Market days are by far Lauters’ busiest because he harvests his greens the morning of the event, so they’re as fresh and as clean as possible.
“I enjoy it,” he said. “When my back hurts, when I can’t sleep in the morning because I think, ‘Man, I got so much I got to get done, I gotta go like this, and say, ‘Dan this is a hobby,’ and then I get up and go to work.”
He said the garden is truly a labor of love – a love for the people he meets and the people he serves. He simply enjoys helping people.

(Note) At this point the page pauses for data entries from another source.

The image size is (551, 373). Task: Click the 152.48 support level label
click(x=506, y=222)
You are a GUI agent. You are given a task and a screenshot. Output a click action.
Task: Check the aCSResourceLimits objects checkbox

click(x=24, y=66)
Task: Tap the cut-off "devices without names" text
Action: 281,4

Gardening has also improved his health.
Earlier this summer, Lauters finished his 11th marathon in Duluth, Minnesota. His son, Nick, encouraged him to start running nearly a decade ago before he retired.
“It was so fun,” he said. “Something that hurts that bad shouldn’t be so fun.”
Lauters’ annual crop is determined by what sells, what’s healthy and what the weather’s like.
Last year, a section of his garden where he grows beans and other produce flooded seven times.
“It was terrible,” he said.
This year, Lauters plans on planting and harvesting as long as he can, which is usually the first frost.
Both farmers’ markets he attends are made possible by good managers and wonderful volunteers, he said, encouraging people to come out and visit them. He is among dozens of vendors who sell their locally grown, raised and made products.
The Forest City Farmers’ Market is from 3-5:30 p.m. Thursdays on the corner of J and Fourth streets, and the Clear Lake Farmers’ Market is from 9 a.m.-noon Saturdays at the Surf Ballroom & Museum.